Posted: Dec 18, 2020 12:01 AM
The opinions expressed by columnists are their own and do not necessarily represent the views of Townhall.com.
Immigration Politics Went Away During COVID-19. It's Coming Back.
 

Donald Trump famously sought the presidency in 2016 on a platform that elevated the immigration issue to the singular political forefront. He was right to do so. There is a very strong case that immigration, both legal and illegal, represents the indispensable issue facing the United States. No other political issue so broadly affects virtually every other -- whether it is economics, national security, foreign policy, culture and religion, crime and law and order, or congressional apportionment -- as that most foundational issue of any legitimate self-governing politics: who we quite literally are, as a polity and a citizenry.

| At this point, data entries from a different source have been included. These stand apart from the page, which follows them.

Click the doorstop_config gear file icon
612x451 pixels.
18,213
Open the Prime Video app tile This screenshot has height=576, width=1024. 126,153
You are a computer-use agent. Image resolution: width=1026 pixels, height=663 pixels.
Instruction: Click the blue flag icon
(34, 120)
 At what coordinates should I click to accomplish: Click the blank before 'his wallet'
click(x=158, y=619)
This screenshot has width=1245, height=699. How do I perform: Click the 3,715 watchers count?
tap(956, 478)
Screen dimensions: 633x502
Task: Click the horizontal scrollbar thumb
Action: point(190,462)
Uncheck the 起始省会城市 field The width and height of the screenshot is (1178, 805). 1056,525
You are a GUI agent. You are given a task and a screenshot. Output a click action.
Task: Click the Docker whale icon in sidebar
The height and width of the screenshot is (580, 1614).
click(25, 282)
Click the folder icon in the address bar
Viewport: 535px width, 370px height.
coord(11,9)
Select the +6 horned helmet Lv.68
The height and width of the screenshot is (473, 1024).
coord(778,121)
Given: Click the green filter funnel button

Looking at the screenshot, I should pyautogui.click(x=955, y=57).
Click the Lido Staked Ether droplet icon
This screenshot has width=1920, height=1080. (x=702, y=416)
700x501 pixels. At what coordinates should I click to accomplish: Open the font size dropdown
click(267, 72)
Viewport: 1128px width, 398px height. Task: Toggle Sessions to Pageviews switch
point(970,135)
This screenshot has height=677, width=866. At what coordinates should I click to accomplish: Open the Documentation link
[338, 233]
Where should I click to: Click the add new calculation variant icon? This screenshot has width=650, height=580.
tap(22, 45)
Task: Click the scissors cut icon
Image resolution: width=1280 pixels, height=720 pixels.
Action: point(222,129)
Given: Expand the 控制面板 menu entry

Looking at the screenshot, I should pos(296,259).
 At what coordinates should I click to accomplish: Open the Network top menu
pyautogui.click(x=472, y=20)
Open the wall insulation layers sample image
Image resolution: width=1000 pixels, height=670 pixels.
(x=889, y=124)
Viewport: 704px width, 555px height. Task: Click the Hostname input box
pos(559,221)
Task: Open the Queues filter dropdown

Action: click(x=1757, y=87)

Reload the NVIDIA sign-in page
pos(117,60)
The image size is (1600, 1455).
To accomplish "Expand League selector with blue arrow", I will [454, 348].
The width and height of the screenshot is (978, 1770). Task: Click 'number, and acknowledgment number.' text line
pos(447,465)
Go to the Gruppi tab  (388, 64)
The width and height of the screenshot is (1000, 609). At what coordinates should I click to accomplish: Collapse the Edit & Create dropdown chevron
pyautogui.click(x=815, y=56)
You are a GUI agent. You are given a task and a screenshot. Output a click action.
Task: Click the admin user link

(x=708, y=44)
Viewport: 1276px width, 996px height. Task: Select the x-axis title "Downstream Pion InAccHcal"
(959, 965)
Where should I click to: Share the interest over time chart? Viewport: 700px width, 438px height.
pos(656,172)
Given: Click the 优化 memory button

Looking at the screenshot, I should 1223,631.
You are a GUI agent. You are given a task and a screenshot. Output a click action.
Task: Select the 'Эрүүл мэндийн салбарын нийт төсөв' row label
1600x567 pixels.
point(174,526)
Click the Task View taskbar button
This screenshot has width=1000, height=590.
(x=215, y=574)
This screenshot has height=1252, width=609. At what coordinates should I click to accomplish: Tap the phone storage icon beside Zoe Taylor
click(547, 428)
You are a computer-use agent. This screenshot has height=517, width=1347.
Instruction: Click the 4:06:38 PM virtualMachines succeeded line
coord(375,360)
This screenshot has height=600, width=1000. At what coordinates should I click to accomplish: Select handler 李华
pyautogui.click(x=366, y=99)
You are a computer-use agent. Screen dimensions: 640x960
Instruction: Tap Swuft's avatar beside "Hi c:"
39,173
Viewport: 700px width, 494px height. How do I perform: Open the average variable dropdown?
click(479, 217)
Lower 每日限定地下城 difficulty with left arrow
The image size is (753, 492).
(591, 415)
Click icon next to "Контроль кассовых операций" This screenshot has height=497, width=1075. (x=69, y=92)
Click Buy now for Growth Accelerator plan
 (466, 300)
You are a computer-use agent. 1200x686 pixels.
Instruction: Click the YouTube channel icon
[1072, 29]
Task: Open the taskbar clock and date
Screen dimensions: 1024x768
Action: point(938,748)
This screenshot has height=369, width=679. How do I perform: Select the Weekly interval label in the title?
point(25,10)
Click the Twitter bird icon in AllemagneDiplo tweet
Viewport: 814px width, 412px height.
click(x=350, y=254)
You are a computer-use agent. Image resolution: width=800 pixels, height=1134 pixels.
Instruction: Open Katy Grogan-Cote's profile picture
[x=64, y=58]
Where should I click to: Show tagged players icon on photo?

For the first three years of his presidency, Trump attempted intermittently to implement the broad contours of his immigration agenda. While he wasted precious political capital on other legislative pursuits, such as a milquetoast tax cut and a misbegotten jailbreak initiative, Trump galvanized executive branch authority to slowly build the border wall, reform visa abuses, rescind President Barack Obama's unconstitutional Deferred Action for Childhood Arrivals amnesty, end the destructive Obama-era illegal immigration magnet of interior "catch and release," and more generally seek a robust enforcement of extant immigration law.